Numbers By Nature

Lemurs and parrots accompany maths writer Alex Bellos as he explores the foundations of our ability to understand numbers. What are the fundamental numerical skills which we share with other animals? What accounts for our species' unique abilities to do complex calculations that others cannot?

Alex seeks answers from psychologists and cognitive scientists who are studying the number senses of creatures as diverse as tropical fish, lemurs, monkeys and birds.

Among others, he visits Professor Elisabeth Brannon at Duke University in North Carolina. At the Duke Lemur Center, she introduces him to Teres, a ring-tailed lemur. Teres sits at a computer screen and solves the number tests presented to him with his brain and his nose. Professor Brannon's work with lemurs, monkeys and humans shows that they all share one brain system which gives them a well-tuned sense of number - be they objects, symbols or sounds. The animals have an abstract concept of number, although it is a fuzzy and approximate one.

Alex also visits the parrot lab of Professor Irene Pepperberg at Harvard University. As well as meeting and hearing from her latest parrot subjects, he talks to her about another Alex - her former star subject. This Alex was an African grey parrot who died prematurely in 2007, aged 30.

Alex was also an acronym for Avian Learning Experiment. He learned the words and their meaning for dozens of objects, colours and materials as well as concepts such as bigger and smaller, and same and different. Irene also taught him to speak and count the numbers from one to six exactly, and recognise the Arabic symbols for those numbers.

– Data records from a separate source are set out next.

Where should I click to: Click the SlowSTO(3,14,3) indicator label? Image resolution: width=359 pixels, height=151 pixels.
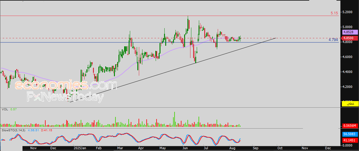[14, 130]
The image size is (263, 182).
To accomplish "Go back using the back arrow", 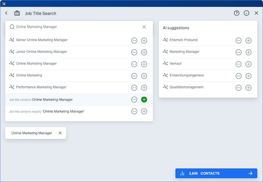I will (x=6, y=13).
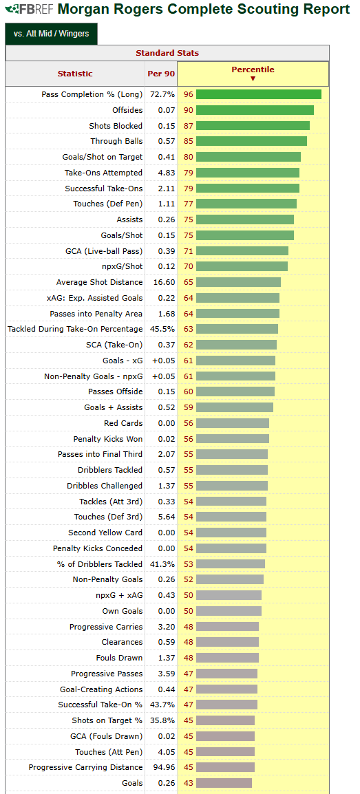Select the Goals/Shot on Target row
The image size is (360, 794).
point(167,157)
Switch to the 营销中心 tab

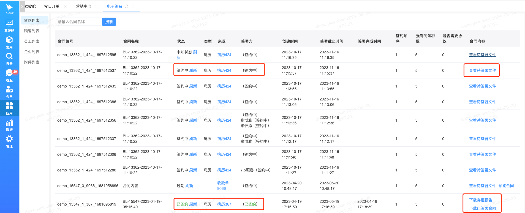[83, 6]
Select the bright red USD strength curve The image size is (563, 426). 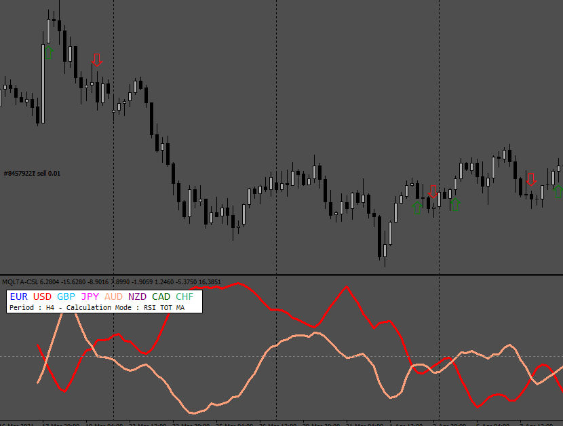[x=347, y=288]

According to Irene Pepperberg and Harvard colleague Susan Carey, towards the end of his life, Alex was able to do something with his apparent understanding of numbers which no other non-human animal had ever done before. They say he made the same numerical mental leap which human children make at around the age of 4 or 5. This leap allows us to understand any number of any size exactly.

What can animals tell us about the origins of our numerical abilities?